# EXERCISE OBJECTIVE
Your answer must hold only the lines below from the line containing "Image resolution: width=1321, height=2576." through the line containing "Specialists (257, 47)", each reproduced exactly.

━━━━━ DATA ━━━━━

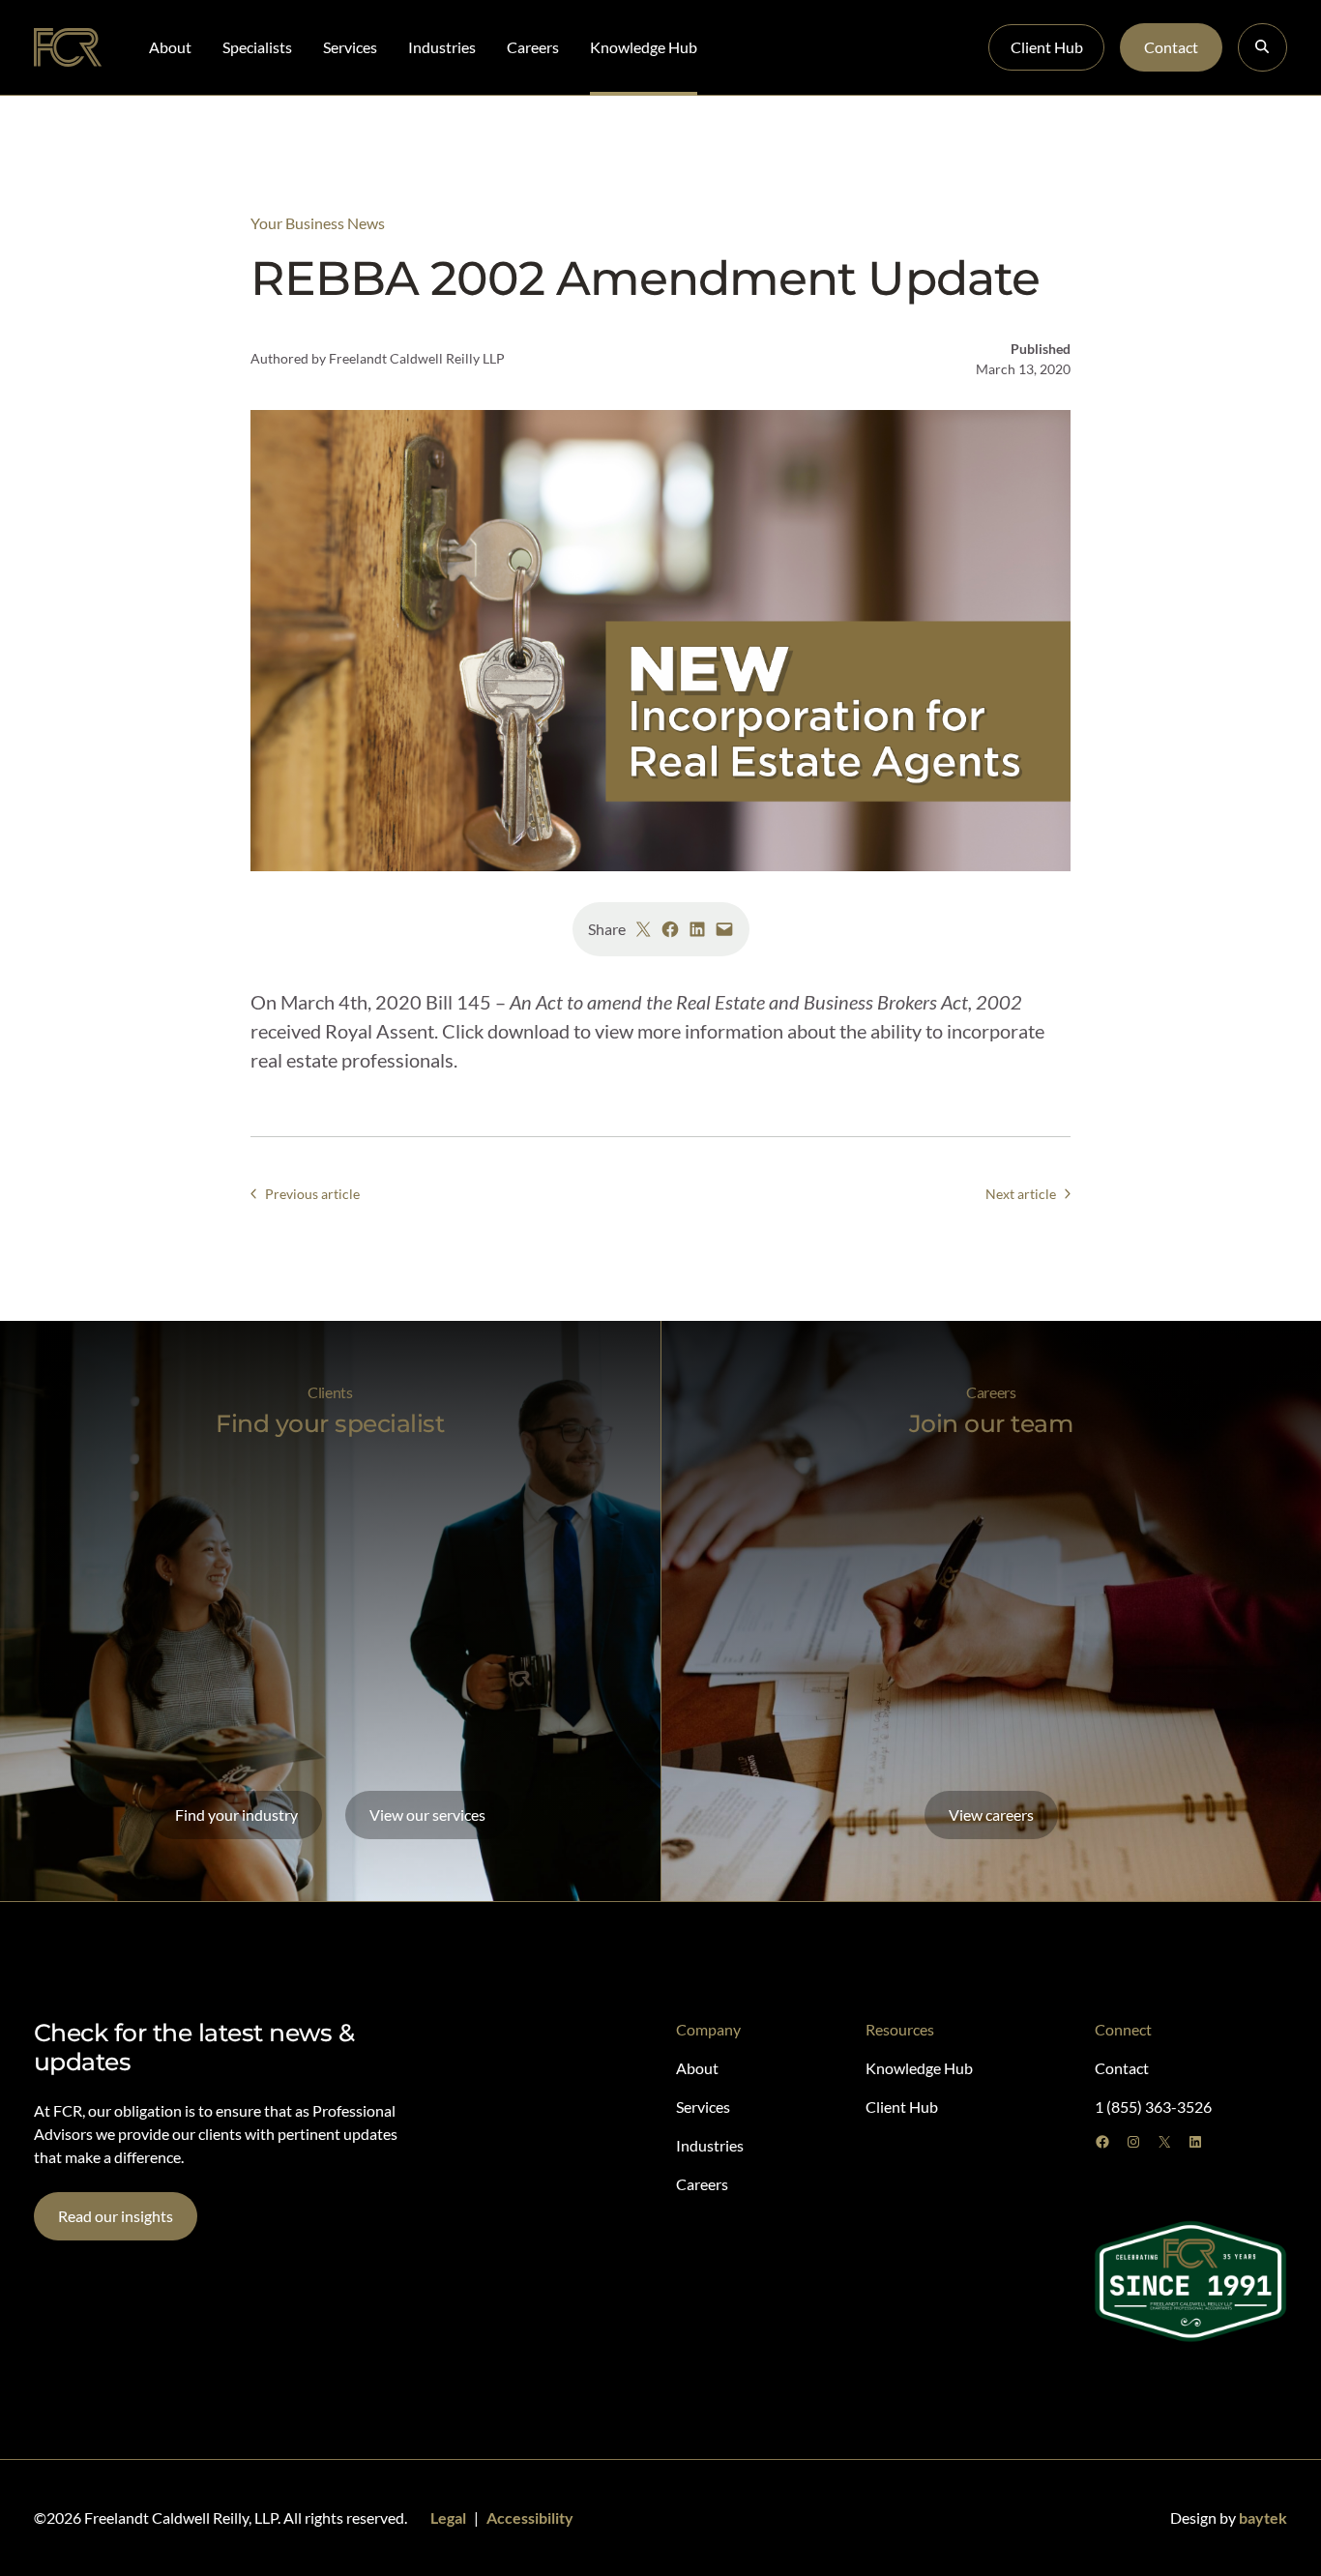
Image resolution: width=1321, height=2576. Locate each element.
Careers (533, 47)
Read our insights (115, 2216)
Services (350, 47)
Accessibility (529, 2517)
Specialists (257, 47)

━━━━━
━━━━━ DATA ━━━━━

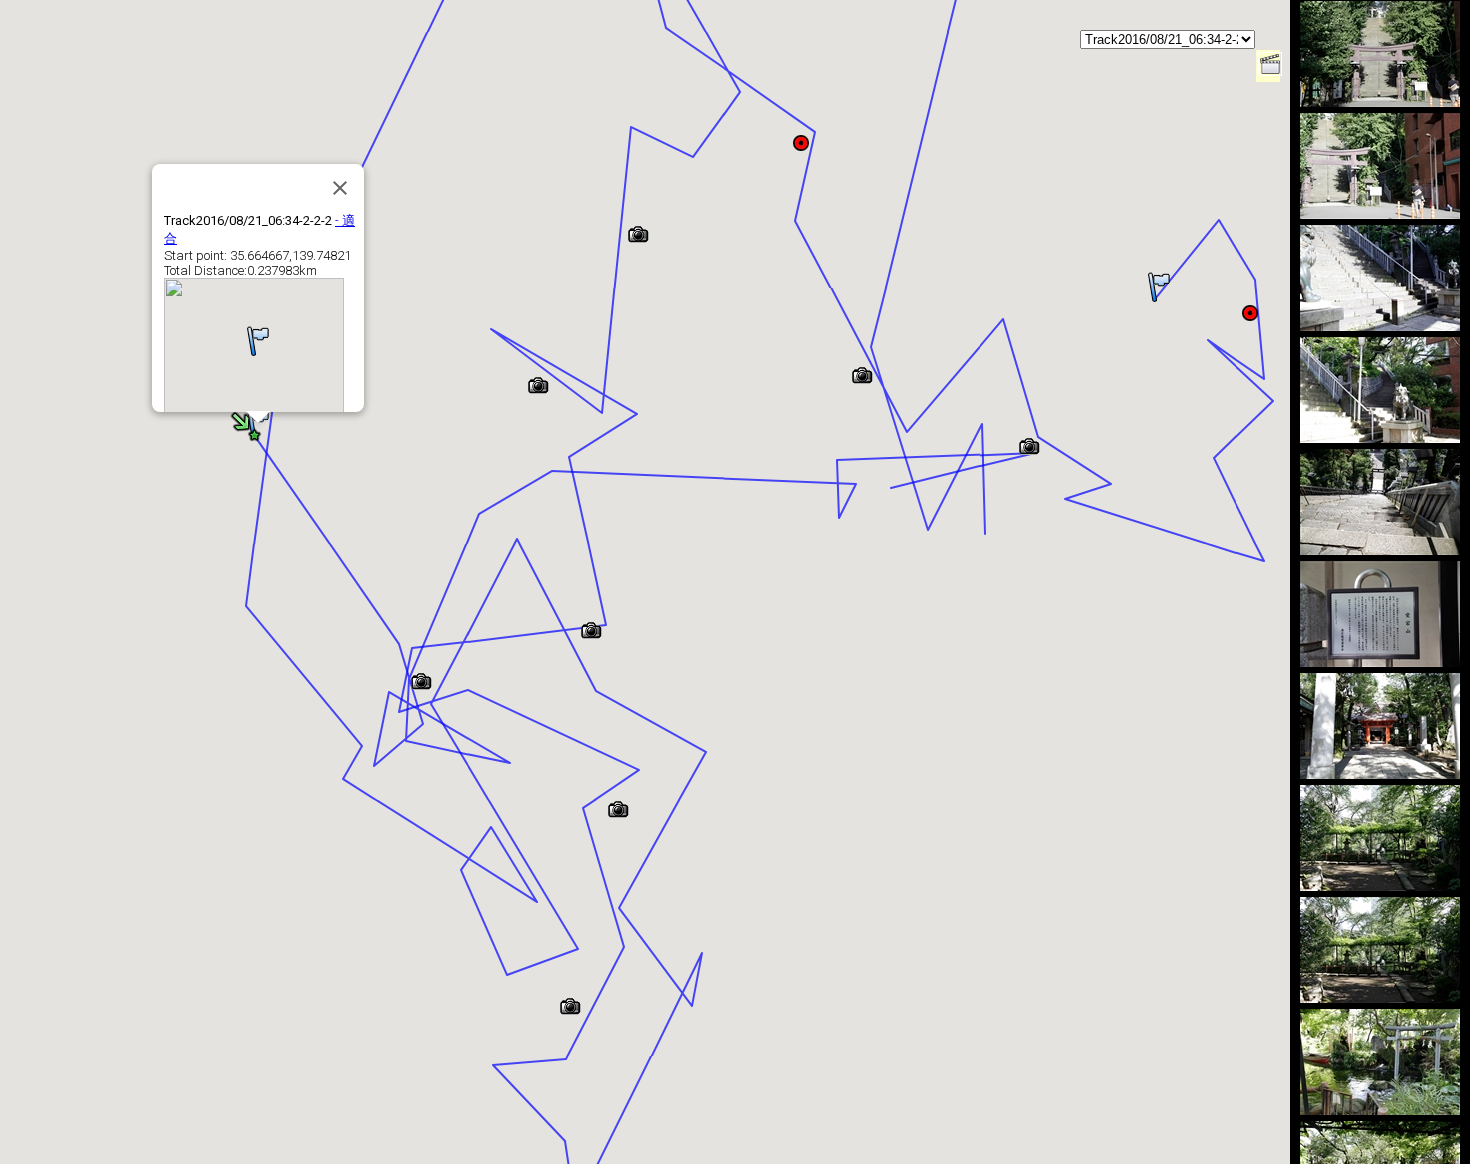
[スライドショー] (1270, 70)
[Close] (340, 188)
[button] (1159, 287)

━━━━━

# EXERCISE SOLUTION
Image resolution: width=1321, height=2576. Locate each element.
Careers (533, 47)
Read our insights (115, 2216)
Services (350, 47)
Accessibility (529, 2517)
Specialists (257, 47)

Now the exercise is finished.